WHAT YOU SHOULD DO: From the listing below, copy each line where "Expand" occurs.
◆ ◆ ◆ ◆ ◆
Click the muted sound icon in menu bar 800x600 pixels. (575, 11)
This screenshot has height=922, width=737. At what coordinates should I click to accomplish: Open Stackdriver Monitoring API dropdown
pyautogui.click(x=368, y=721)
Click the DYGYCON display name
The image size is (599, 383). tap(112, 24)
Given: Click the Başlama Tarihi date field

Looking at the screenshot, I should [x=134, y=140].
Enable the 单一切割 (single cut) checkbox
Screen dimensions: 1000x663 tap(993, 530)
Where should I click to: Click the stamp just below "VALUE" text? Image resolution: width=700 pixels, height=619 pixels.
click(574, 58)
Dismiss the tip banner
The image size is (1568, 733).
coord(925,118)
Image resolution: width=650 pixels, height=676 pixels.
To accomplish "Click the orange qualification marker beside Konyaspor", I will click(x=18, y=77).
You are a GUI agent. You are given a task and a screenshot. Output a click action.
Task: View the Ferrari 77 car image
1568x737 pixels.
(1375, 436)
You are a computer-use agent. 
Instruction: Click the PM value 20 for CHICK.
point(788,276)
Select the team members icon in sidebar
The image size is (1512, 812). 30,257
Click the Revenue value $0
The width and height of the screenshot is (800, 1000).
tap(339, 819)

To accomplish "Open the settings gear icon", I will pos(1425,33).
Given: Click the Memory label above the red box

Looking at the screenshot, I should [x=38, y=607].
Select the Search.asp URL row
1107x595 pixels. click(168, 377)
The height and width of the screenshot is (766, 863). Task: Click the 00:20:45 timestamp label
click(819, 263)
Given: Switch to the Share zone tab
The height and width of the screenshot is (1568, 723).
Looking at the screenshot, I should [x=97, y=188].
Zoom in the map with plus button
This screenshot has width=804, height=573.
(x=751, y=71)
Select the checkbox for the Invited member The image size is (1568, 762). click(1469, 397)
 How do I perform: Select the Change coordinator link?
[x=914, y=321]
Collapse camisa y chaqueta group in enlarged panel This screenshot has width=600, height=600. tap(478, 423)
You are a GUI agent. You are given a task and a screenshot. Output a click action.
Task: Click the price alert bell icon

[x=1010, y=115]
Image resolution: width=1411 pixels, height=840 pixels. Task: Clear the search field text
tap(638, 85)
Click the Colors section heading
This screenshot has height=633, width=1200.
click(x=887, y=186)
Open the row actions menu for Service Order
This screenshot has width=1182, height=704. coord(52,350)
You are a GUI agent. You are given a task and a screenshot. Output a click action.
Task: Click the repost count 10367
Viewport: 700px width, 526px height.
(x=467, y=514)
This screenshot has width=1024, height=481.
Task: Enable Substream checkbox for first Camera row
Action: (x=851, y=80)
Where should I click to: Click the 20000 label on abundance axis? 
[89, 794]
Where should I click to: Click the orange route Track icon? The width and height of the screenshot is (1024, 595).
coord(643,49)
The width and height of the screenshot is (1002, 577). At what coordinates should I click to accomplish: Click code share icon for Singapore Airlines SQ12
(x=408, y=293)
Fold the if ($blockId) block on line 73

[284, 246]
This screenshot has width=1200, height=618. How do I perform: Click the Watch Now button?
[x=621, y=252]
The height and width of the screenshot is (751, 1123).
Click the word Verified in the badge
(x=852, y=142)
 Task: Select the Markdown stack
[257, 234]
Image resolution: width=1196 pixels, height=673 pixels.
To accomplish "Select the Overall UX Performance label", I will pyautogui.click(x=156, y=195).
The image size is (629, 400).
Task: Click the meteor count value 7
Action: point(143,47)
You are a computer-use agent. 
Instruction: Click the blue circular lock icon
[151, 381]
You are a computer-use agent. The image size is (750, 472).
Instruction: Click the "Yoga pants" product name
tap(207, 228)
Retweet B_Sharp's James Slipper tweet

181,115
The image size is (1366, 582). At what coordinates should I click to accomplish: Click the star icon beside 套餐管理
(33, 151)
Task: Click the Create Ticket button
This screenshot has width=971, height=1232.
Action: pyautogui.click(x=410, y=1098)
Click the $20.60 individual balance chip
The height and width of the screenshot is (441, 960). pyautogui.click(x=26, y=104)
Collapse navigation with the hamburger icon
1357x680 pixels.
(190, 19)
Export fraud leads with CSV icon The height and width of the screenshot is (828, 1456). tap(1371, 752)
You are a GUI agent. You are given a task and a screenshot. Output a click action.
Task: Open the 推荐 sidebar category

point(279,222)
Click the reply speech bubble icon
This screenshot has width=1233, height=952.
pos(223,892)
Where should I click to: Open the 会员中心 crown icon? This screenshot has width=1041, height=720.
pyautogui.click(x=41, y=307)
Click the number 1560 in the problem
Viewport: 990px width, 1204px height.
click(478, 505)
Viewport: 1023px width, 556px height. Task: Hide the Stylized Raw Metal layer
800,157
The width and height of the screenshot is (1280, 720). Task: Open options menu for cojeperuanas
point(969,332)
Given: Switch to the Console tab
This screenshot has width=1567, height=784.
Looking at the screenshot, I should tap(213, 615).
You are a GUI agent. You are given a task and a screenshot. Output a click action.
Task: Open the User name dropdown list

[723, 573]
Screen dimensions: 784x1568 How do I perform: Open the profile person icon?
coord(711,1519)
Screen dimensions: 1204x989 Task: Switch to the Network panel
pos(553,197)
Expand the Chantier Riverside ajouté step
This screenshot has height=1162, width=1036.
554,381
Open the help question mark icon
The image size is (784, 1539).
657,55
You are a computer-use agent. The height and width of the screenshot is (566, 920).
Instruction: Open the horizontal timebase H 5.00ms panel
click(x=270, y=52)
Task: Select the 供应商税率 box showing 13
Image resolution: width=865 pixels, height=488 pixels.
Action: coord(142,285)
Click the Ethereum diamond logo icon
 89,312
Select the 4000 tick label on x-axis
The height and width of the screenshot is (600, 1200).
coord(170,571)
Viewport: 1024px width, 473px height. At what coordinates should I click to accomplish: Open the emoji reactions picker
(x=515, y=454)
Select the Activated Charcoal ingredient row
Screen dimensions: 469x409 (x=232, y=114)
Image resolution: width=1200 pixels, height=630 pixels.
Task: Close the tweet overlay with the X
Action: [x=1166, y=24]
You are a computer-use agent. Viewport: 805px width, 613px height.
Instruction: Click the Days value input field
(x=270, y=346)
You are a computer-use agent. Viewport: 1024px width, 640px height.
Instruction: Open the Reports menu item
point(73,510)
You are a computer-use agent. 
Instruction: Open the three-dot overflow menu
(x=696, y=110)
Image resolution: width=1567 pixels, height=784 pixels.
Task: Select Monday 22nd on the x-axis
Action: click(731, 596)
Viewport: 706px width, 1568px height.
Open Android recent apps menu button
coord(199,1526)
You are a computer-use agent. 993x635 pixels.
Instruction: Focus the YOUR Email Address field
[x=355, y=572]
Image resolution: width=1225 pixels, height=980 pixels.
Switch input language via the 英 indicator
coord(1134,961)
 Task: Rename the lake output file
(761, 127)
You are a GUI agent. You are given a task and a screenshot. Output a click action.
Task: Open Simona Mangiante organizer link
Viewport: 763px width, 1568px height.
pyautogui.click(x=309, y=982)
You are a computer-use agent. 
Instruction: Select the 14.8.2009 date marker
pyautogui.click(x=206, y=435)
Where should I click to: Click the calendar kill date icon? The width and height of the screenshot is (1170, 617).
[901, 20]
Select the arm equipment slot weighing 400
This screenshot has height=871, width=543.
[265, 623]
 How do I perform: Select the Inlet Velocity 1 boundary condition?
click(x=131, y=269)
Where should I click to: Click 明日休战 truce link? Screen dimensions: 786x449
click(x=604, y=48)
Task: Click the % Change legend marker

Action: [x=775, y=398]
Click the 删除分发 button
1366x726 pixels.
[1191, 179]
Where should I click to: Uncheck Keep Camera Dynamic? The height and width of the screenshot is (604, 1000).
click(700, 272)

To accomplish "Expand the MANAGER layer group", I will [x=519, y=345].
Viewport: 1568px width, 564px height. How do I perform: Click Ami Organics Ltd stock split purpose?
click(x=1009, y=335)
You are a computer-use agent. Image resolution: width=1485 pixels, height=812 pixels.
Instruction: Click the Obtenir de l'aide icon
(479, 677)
◆ ◆ ◆ ◆ ◆
ANSWER SECTION:
Expand the Chantier Riverside ajouté step
To accomplish "Expand the MANAGER layer group", I will [x=519, y=345].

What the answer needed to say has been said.